Reacting to these concerns, House Ag Committee chairman Collin Peterson, D-Minn., has threatened to slow the progress of the bill until the concerns of farm groups are addressed. He is worried that the bill would allow the Food and Drug Administration to regulate farm activities. He says unless his concerns are met, Peterson said he may hold a markup on the bill and report it out unfavorably.
More specifically, pork producers want lawmakers to clarify the scope of new and expanded power given to the U.S. Food and Drug Administration to regulate the grain side of diversified farming operations. The question is: could pig buildings be inspected, for example, if FDA were coming on a diversified farm for a grain food-safety issue?
According to the American Farm Bureau Federation, adequate funding, increased education and training for inspectors, development of rapid testing procedures and tools, and compensation for producers who suffer marketing losses due to inaccurate government-advised recalls are critical considerations as the federal food safety system is evaluated.

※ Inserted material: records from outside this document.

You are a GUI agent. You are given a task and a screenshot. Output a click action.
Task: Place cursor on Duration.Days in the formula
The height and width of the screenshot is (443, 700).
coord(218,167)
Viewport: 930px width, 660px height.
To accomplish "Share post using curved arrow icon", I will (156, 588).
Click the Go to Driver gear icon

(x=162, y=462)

Testifying on behalf of Farm Bureau, Larry Wooten, president of the North Carolina Farm Federation, said the nation's food safety system must have the resources, authority and structural organization to safeguard the health of American consumers against foodborne illness. He said farmers and ranchers do understand the need for continuous food safety improvement. But, the farm-level impact on producers must be considered in any new food safety regulations or legislation.
Rocky Mountain Farmers Union President Kent Peppler told members of the House Ag committee to maintain focus on off-farm processing and imported food items when debating how to address food safety. Peppler's testimony cited the recent JBS-Swift Beef Company recall of 380,000 pounds of assorted beef products that may have been contaminated with E.coli 0157:H7 as an unwelcome reminder that the time to act on food safety is now.

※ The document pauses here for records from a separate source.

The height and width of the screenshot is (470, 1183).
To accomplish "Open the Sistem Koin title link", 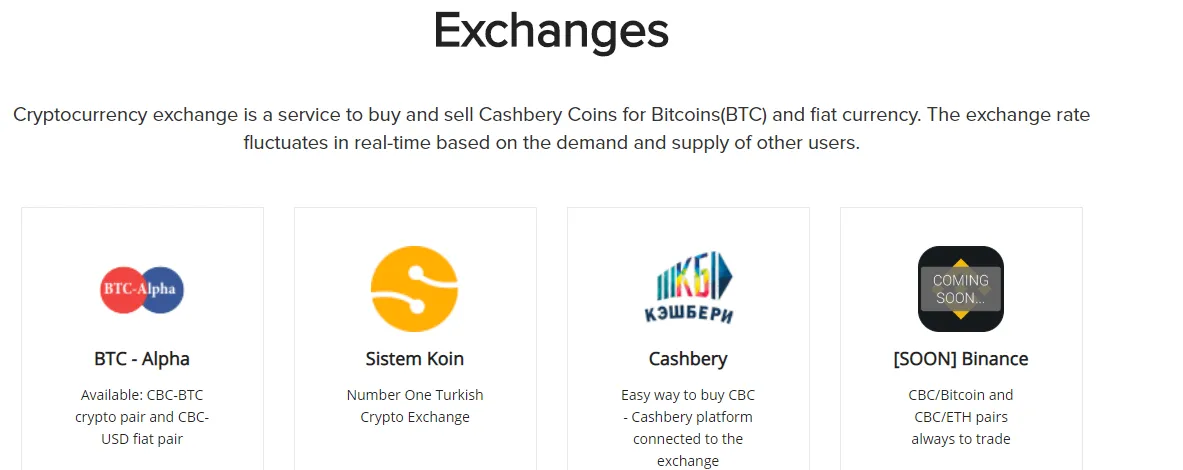I will tap(414, 358).
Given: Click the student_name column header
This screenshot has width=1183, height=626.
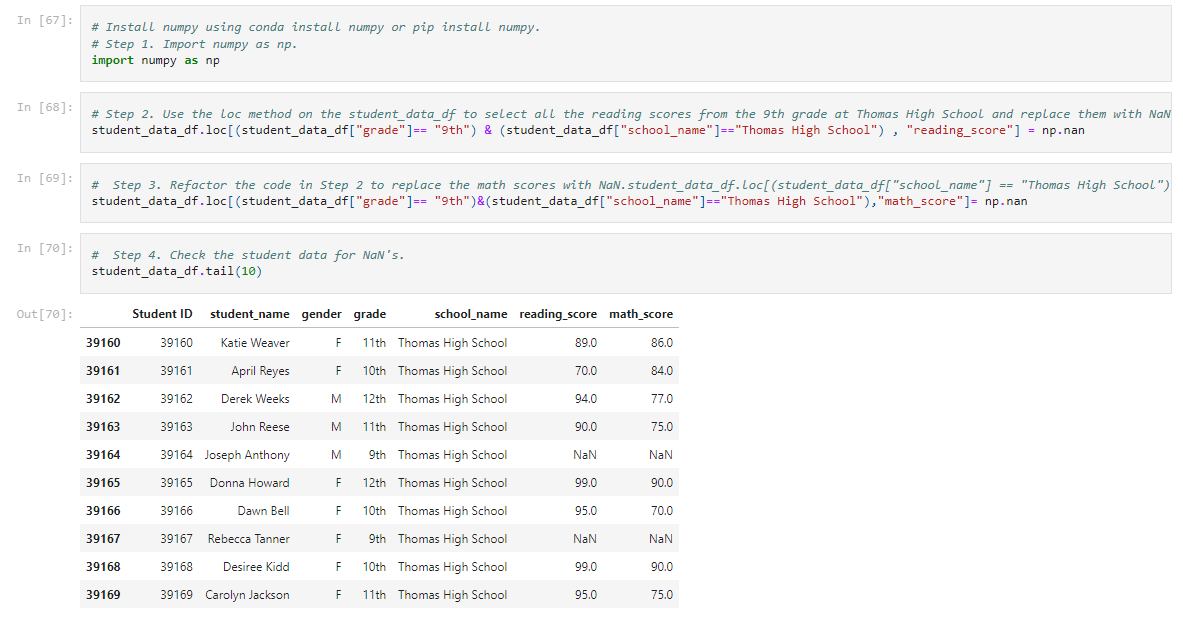Looking at the screenshot, I should tap(248, 313).
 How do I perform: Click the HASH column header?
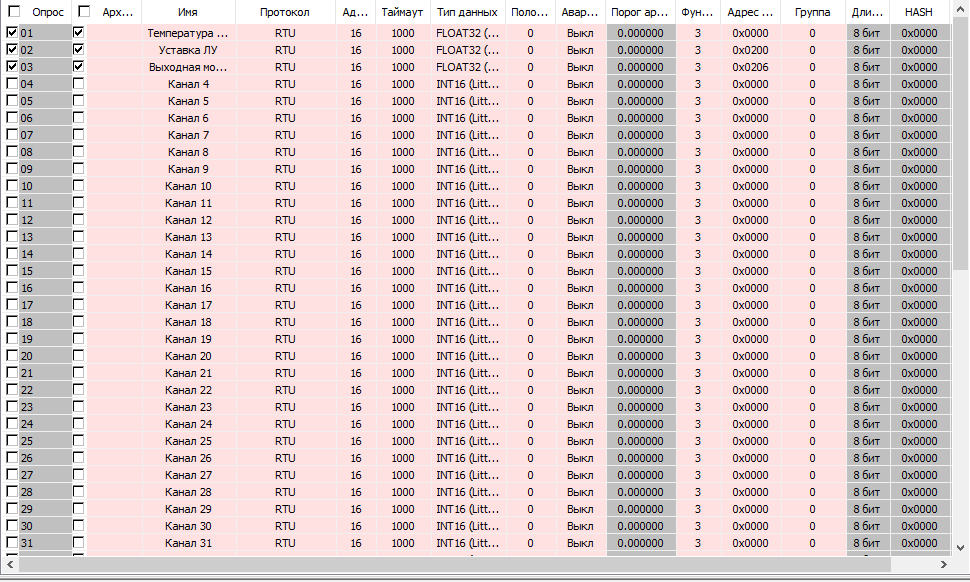point(919,12)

"We need to be serious about addressing the flood of imported food items coming into this country," Peppler said. "The Food and Drug Administration inspects just 1% of those items, many of which coming from places around the globe that either have no food safety standards or standards in name only. American consumers and American farmers deserve better."
Peppler urged lawmakers to not get distracted during this debate by those who argue that it is the farmers who are the problem. He says farmers are the first line of defense on addressing food safety issues and Congress needs to ensure the focus remains on the core food safety issues, not individual farmers.
"None of the producer witnesses at the hearing today would support the Food Safety Enhancement Act as it is written," said former committee ranking member Rep. Bob Goodlatte, R-Va. "It is clear that members of the committee and our witnesses are concerned about the new authority the bill gives FDA to regulate on the farm production practices. The notion that FDA can dictate to farmers in every region of the country, growing and producing a vast array of crops and livestock for a range of markets, is irrational. I will continue to work with my colleagues to improve this food safety legislation."